▸ **What the exercise asks**
Nothing should be left out: repeat all the data exactly.

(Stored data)
= = = = = = =
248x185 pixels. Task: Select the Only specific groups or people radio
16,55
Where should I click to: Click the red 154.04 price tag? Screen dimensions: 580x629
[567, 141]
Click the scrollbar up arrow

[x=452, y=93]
= = = = = = =
▸ **Result**
248x185 pixels. Task: Select the Only specific groups or people radio
16,55
Where should I click to: Click the red 154.04 price tag? Screen dimensions: 580x629
[567, 141]
Click the scrollbar up arrow

[x=452, y=93]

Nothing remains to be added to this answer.